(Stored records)
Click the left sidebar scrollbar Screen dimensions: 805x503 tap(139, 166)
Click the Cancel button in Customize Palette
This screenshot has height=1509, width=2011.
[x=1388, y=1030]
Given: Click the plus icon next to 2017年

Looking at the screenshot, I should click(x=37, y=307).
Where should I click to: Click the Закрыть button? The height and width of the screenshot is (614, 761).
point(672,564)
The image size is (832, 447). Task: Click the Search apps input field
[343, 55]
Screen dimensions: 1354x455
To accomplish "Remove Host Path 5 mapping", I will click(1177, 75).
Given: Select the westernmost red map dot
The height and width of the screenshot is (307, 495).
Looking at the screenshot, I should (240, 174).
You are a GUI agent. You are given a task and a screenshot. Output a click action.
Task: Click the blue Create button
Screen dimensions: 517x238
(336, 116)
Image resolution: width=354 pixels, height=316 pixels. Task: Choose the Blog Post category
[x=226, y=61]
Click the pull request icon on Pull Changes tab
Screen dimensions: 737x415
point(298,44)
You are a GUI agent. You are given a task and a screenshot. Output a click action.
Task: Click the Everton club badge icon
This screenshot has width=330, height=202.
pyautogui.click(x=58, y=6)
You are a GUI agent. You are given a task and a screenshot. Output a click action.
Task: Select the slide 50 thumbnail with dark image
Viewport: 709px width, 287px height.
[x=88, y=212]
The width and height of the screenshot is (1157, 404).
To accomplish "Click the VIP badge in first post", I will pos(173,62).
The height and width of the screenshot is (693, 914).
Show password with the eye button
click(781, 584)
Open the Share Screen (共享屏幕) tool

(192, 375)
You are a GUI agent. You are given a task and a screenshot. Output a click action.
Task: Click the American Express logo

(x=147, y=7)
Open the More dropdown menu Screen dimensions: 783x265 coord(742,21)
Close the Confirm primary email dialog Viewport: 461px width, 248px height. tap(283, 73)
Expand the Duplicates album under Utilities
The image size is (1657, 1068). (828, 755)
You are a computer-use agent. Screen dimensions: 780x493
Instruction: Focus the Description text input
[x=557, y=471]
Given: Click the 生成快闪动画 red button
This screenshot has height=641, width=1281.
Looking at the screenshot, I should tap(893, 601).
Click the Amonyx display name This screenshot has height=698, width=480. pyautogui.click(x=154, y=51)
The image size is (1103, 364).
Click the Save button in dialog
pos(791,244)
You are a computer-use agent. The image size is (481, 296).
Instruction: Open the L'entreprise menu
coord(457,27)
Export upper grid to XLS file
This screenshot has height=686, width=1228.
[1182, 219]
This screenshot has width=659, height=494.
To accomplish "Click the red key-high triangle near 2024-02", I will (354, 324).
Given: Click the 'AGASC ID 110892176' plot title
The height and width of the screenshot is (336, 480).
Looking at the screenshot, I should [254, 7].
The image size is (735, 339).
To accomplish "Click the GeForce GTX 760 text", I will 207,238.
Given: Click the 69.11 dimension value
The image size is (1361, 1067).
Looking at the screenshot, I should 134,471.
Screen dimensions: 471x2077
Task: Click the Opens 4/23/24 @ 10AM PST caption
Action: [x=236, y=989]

→ **Work instructions**
Nothing but the lines from the one containing "Click the Amonyx" through the last line of the data above should be given again, each exactly as it stands.

→ **The answer**
Click the Amonyx display name This screenshot has height=698, width=480. pyautogui.click(x=154, y=51)
The image size is (1103, 364).
Click the Save button in dialog
pos(791,244)
You are a computer-use agent. The image size is (481, 296).
Instruction: Open the L'entreprise menu
coord(457,27)
Export upper grid to XLS file
This screenshot has height=686, width=1228.
[1182, 219]
This screenshot has width=659, height=494.
To accomplish "Click the red key-high triangle near 2024-02", I will (354, 324).
Given: Click the 'AGASC ID 110892176' plot title
The height and width of the screenshot is (336, 480).
Looking at the screenshot, I should [254, 7].
The image size is (735, 339).
To accomplish "Click the GeForce GTX 760 text", I will 207,238.
Given: Click the 69.11 dimension value
The image size is (1361, 1067).
Looking at the screenshot, I should 134,471.
Screen dimensions: 471x2077
Task: Click the Opens 4/23/24 @ 10AM PST caption
Action: [x=236, y=989]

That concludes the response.